CAPITALSOCIAL -- Infelizmente, o que temos de fato e para valer na região é um ambiente institucional fúnebre em mobilização que precisaria reunir pelo menos duas dezenas de boas cabeças para liderar movimento que, antes de ir a fundo nas propostas do autor do texto, tratem do básico em forma de preparação para saltos maiores.

E o básico é entender que o Grande ABC do passado morreu de morte matada, principalmente porque jamais viveu como exemplo de regionalidade, mas sob o signo de corporativismo. Portanto, não tivemos morte alguma, porque não se mata quem não existiu. Precisamos fundar o Grande ABC que,  há mais de meio século,  é bajulado sem fazer nada para mostrar-se efetivamente transformador e exemplo de comprometimento de lideranças narcisistas.  

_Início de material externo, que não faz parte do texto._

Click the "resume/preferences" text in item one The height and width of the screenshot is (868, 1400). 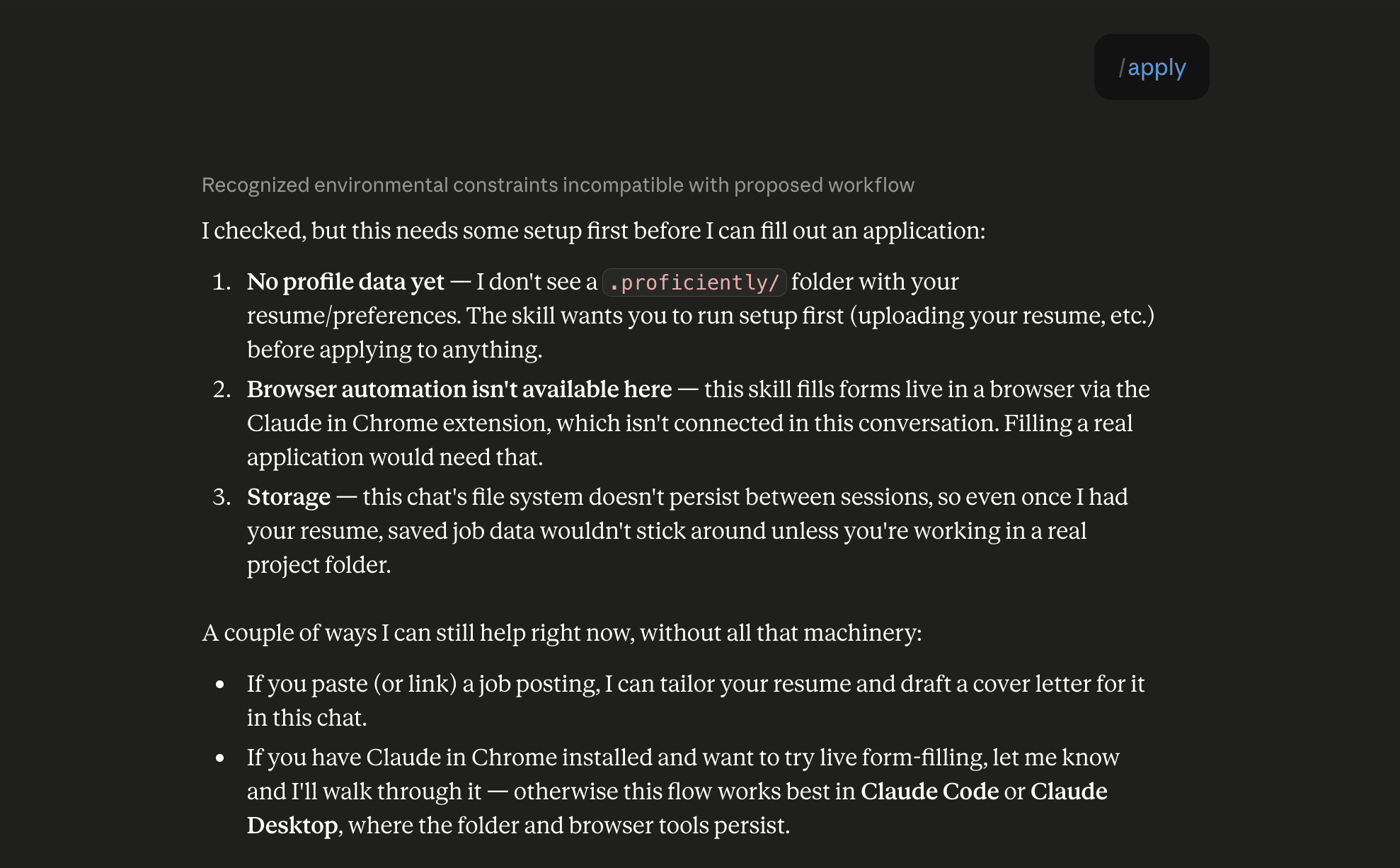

É muito pouco provável que o sentimento de indignação sugerido pelo articulista sair do quarto de despejos de leniência com o quadro institucional esfacelado a partir da morte do prefeito Celso Daniel. Quem acompanha o cotidiano da região com antenas ligadas para capturar o ambiente em busca de otimismo com o futuro acabará em depressão. O Grande ABC não existe como execução institucional que possa catapultar pontos essenciais às mudanças mais simples, quanto mais à sofisticação de ferramental para o combate em busca, principalmente, de investimentos novos, de novas fontes de produção industrial e de serviços de valor agregado.